Comment aider les couples issus de cultures différentes?

coupleLes études sur les différences culturelles peuvent-elles aider les couples de cultures différentes ? Je le pense.
Car c’est un phénomène banal maintenant. Notre siècle est celui de l’abolissement des distances, celui des rencontres, celui des couples d’origines variées.
Un vague de difficultés apparaît clairement à l’arrivée du premier enfant.

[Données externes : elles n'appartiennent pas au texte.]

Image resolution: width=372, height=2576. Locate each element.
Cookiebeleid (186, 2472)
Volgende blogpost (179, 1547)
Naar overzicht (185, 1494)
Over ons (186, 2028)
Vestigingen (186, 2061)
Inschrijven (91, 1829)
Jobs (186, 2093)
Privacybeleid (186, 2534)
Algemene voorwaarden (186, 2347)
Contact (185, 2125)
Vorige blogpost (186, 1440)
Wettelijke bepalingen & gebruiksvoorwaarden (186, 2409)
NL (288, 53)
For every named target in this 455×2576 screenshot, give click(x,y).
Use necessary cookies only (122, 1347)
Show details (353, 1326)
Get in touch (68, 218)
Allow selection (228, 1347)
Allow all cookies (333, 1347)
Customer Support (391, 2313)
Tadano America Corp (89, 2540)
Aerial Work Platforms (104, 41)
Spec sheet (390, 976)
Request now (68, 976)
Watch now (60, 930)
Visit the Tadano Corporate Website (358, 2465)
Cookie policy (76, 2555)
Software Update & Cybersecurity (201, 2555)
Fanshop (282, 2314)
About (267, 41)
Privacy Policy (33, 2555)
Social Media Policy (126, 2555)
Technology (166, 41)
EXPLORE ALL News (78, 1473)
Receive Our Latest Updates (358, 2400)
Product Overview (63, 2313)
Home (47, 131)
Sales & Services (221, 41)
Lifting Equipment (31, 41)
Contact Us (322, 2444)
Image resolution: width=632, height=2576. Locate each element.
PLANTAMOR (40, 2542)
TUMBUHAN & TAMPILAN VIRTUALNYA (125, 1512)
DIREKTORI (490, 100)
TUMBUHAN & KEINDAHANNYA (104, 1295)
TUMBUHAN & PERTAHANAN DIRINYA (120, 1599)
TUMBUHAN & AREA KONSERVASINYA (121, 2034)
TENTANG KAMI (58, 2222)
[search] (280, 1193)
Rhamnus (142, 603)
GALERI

Pour le couple, le choc est d’autant plus rude qu’il est inattendu.Chacun des parents est mû par un besoin irrépressible d’assurer à son enfant le même cadre de valeurs que celui qu’il a lui-même reçu. Même si chaque parent est déterminé à faire l’inverse pour certains détails spécifiques qui l’ont fait souffrir dans son enfance, il reproduira dans l’ensemble un schéma qu’il a connu.

Les scientifiques appellent homéostasie la force extrêmement stabilisatrice propre à créer un cycle. Qu’ils le veuillent ou non, les parents ont tendance à transmettre l’éducation qu’ils ont reçue. Geert Hofstede rappelle que « la culture est la programmation mentale inconsciente » et c’est naturellement que le parent obéi au programme en question.

D’autant plus fermement ici que répéter l’éducation reçue induit une « fidélité » à ses parents. C’est une forme de reconnaissance de ses parents, de son groupe, de sa culture, donc un peu de soi-même que d’éduquer son enfant comme nous l’avons été. Il n’est pas naturel (ni courant) d’y renoncer et le parent qui le ferait révèlerait peut-être un autre problème identitaire profond. J’entends déjà les jeunes parents s’écrier : « justement, nous souhaitons offrir la double culture à notre enfant pour les enrichir ! »
Nous voilà au coeur du piège. Piège affectif, intellectuel et culturel. La double culture – selon l’acception de Hofstede – est impossible.

Quelques exemples ?
Si vous êtes français et votre conjoint américain, vous devez faire des choix. Direz-vous à votre enfant de 4 ans : « Tu manges ce que nous t’avons préparé et tu restes à table avec nous » ou bien le laisserez-vous décider ce qu’il veut manger, quand il veut, où il veut ?
Ici, c’est un élément profondément culturel qui est le rapport à l’autorité et au pouvoir qui est en jeu. Le parent américain détestera l’idée de la contrainte, et prônera un dialogue patient. Le parent français souhaitera initier jeune l’enfant à la variété culinaire, au vivre ensemble, au respect de l’aîné.

Autre exemple ?

Si vous êtes belge et votre conjoint indonésien (ou marocain) jusqu’à quelle âge l’enfant aura-t-il le droit de venir dans le lit des parents : 2 ans ? 6 ans ? 12 ans ?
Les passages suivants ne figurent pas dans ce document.